Stock market gains late last year helped put U.S. pension funds on a sounder footing, a new report released on Tuesday said.

Funding ratios of pension plans, on average, increased by 11 percent in the fourth quarter, research group Legal & General Investment Management America said.

The 11 percent increase in funding ratios marks the largest quarter over quarter change since the inception of the Pension Fiscal Fitness Monitor time-series, dating back over 15 years, Aaron Meder, LGIMA's head of US Pension Solutions, said in a statement.

On average, he estimated, U.S. corporate pension plans are now nearly 90 percent funded.

Laws require companies to put new money into their pension funds every year, but the financial crisis has left many companies behind.

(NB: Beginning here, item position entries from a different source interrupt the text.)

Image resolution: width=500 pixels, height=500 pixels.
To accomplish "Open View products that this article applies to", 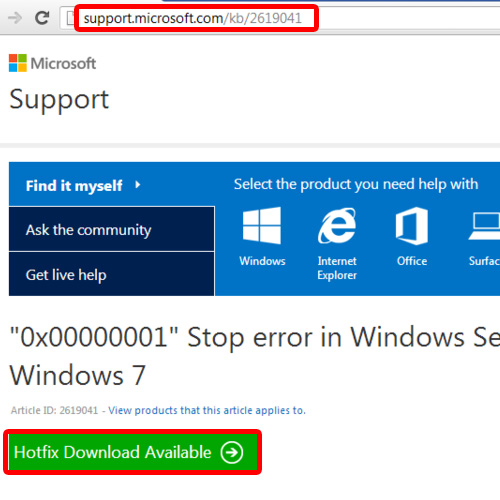I will point(207,410).
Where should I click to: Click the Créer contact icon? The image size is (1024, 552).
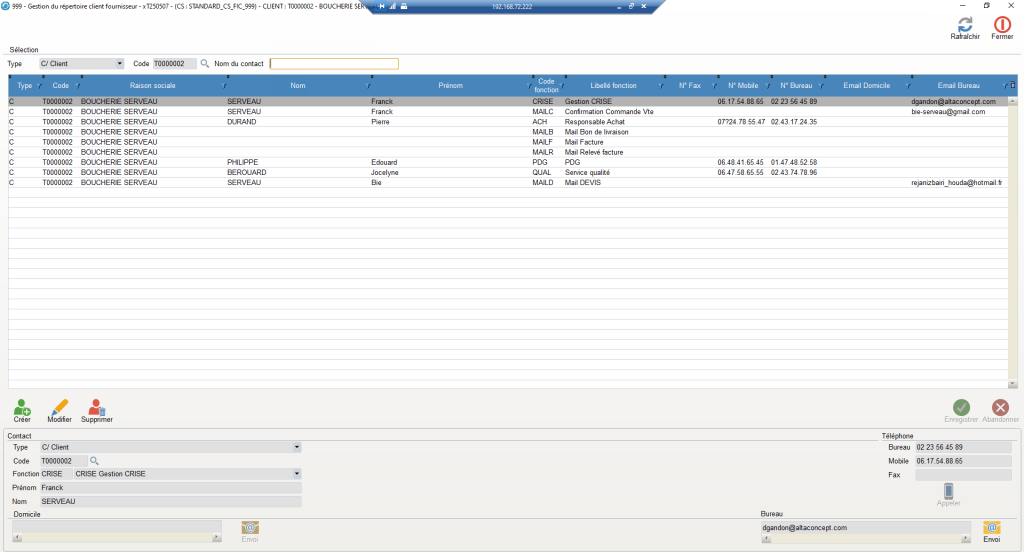point(22,407)
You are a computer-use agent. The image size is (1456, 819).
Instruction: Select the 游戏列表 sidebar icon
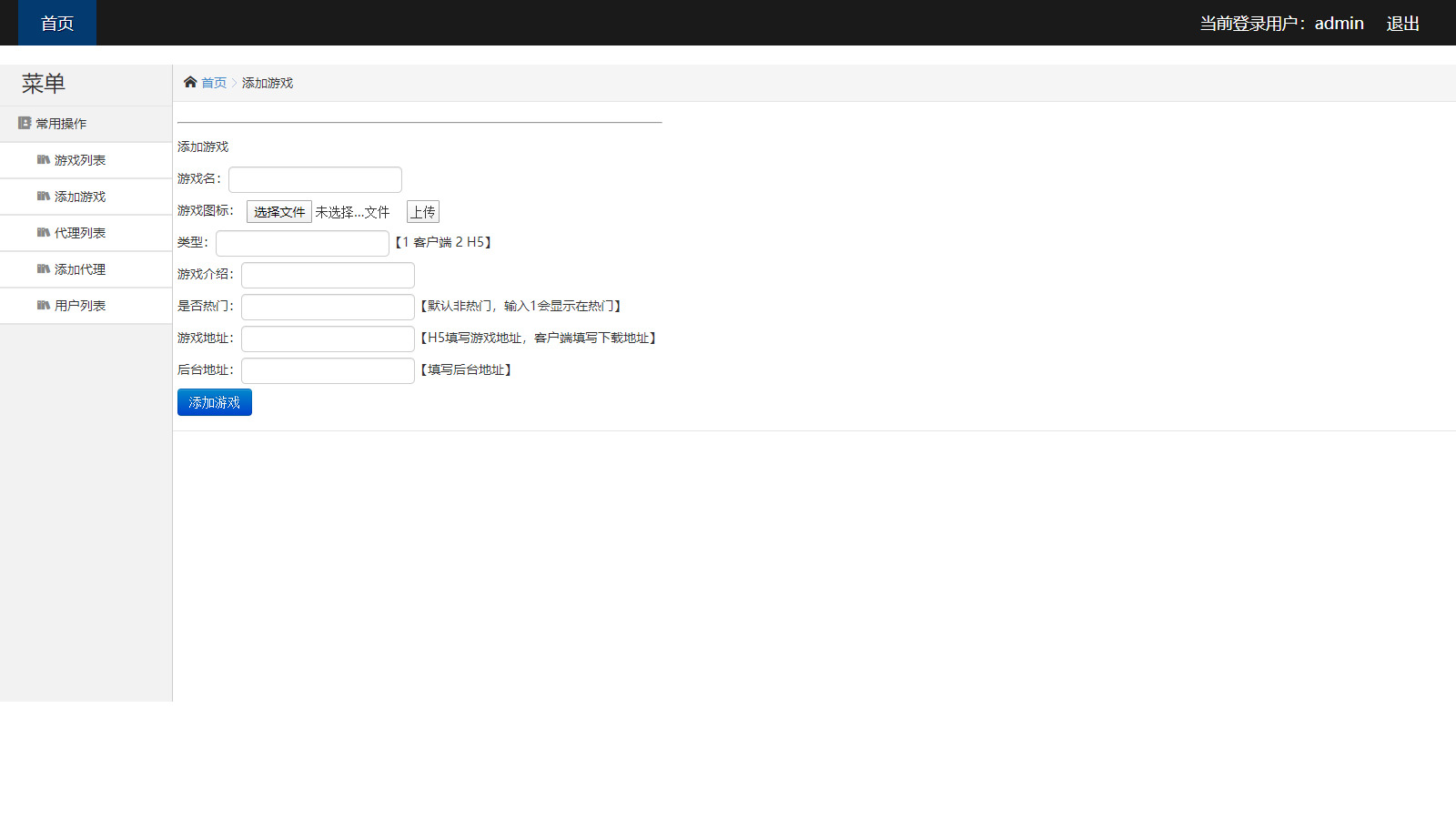click(x=44, y=159)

Meder cited both the strong stock market rally during the last three months of the year and a strong rise in bond yields as reasons for the improvement.

In the third quarter, the funding ratio increased by only 2 percent.

The Standard & Poor's 500 index gained nearly 11 percent in the fourth quarter. This helped push up the average pension fund to gain roughly 7 percent for the quarter. Rising bond yields resulted in pension discount rates rising 30 basis points from 5.3 to 5.6 percent, Meder said, noting that this decreased the present value of a typical pension liability profile by approximately 4 percent.